## Document passage
Beware of the sign bit

Signedness can trip you up in unexpected ways.

One example of this is the fairly innocuous islower function in the C standard library. This function takes an int and returns a value indicating to you whether it represents a lowercase or uppercase character.

The prototype for this function is:

int islower(
   int c 
);

Unfortunately, due to how C works, this code is likely to introduce subtle bugs depending on the input you give it. For instance, if you have a char array and iterate through it checking if each character is lowercase, you might naively write a program like so:

char ch[] = "...";
for (int = 0; ch[i]; i++)
{
 if (islower(ch[i]))
 {
   ...
 }
}

This code has a nasty bug in it, though, in that if your compiler defaults to char as an 8-bit signed value (most every mainstream compiler on mainstream platforms does nowadays), and if you are given a character value that has more than 7 significant bits (say, 150), you will go off into undefined-behavior-land because the compiler will sign extend ch[i] to a negative int value of -150 instead of an int value of 150. Depending on the implementation of islower, this could have various different (bad) effects; for the Microsoft C implementation, islower indexes into an array based on the given argument, so you’ll underrun an array and get garbage results back.

3 Responses to “Beware of the sign bit”

  1. dispensa says:

    s/islower/tolower/ or the reverse…

  2. Andrew Rogers says:

    Note that 150 == -106 (mod 256) == 0x96, and that -150 (mod 256) == 106 == 0x6A.

    When you sign-extend 0x96, as the top bit is set, you get 0xFF96, 0xFFFFFF96, 0xFFFFFFFFFFFFFF96, etc. these correspond with signed integer values of -106, *not* -150 (which would be 0xFF6A, 0xFFFFFF6A, etc.). -150 as a char is 0x6A, so would be sign-extended to 0x6A no matter how wide you made it!

    What happens with 150 is still just as bad, but this is just more precise on how it’s bad… ;-)

## Recorded data
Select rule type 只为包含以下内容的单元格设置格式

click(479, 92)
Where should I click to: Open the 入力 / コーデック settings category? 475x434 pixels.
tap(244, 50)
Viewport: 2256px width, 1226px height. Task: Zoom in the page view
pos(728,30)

* * *

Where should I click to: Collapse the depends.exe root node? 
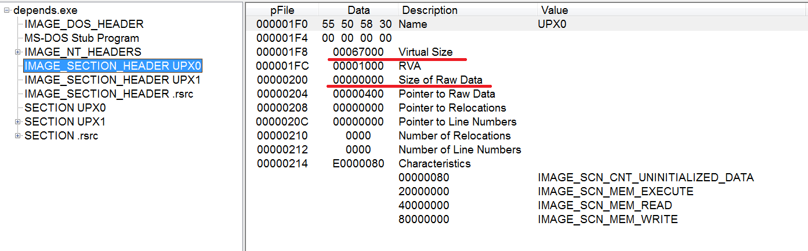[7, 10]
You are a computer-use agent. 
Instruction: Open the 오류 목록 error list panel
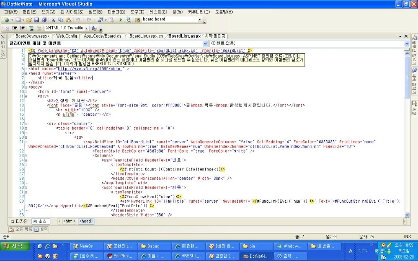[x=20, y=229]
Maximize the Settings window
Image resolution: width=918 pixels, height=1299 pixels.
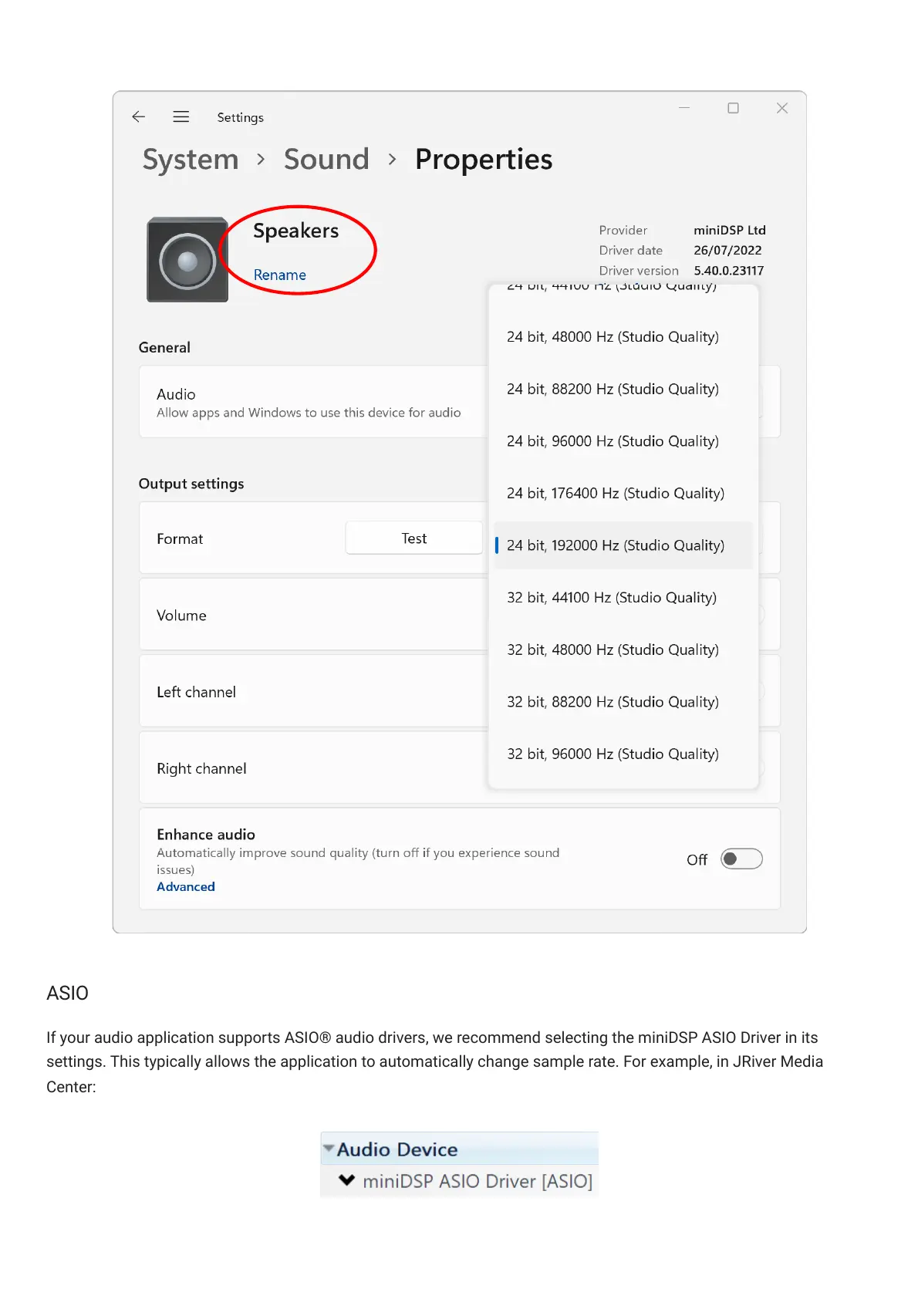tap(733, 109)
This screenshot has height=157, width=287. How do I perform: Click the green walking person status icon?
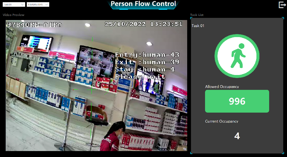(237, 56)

## Required work
1. Print the passage of the sign-bit post starting at "This code has" and ending at "garbage results back.".
2. List every distinct hexadecimal value that appears in the sign-bit post.

## Outputs
1.
This code has a nasty bug in it, though, in that if your compiler defaults to char as an 8-bit signed value (most every mainstream compiler on mainstream platforms does nowadays), and if you are given a character value that has more than 7 significant bits (say, 150), you will go off into undefined-behavior-land because the compiler will sign extend ch[i] to a negative int value of -150 instead of an int value of 150. Depending on the implementation of islower, this could have various different (bad) effects; for the Microsoft C implementation, islower indexes into an array based on the given argument, so you’ll underrun an array and get garbage results back.

2.
0x96
0x6A
0xFF96
0xFFFFFF96
0xFFFFFFFFFFFFFF96
0xFF6A
0xFFFFFF6A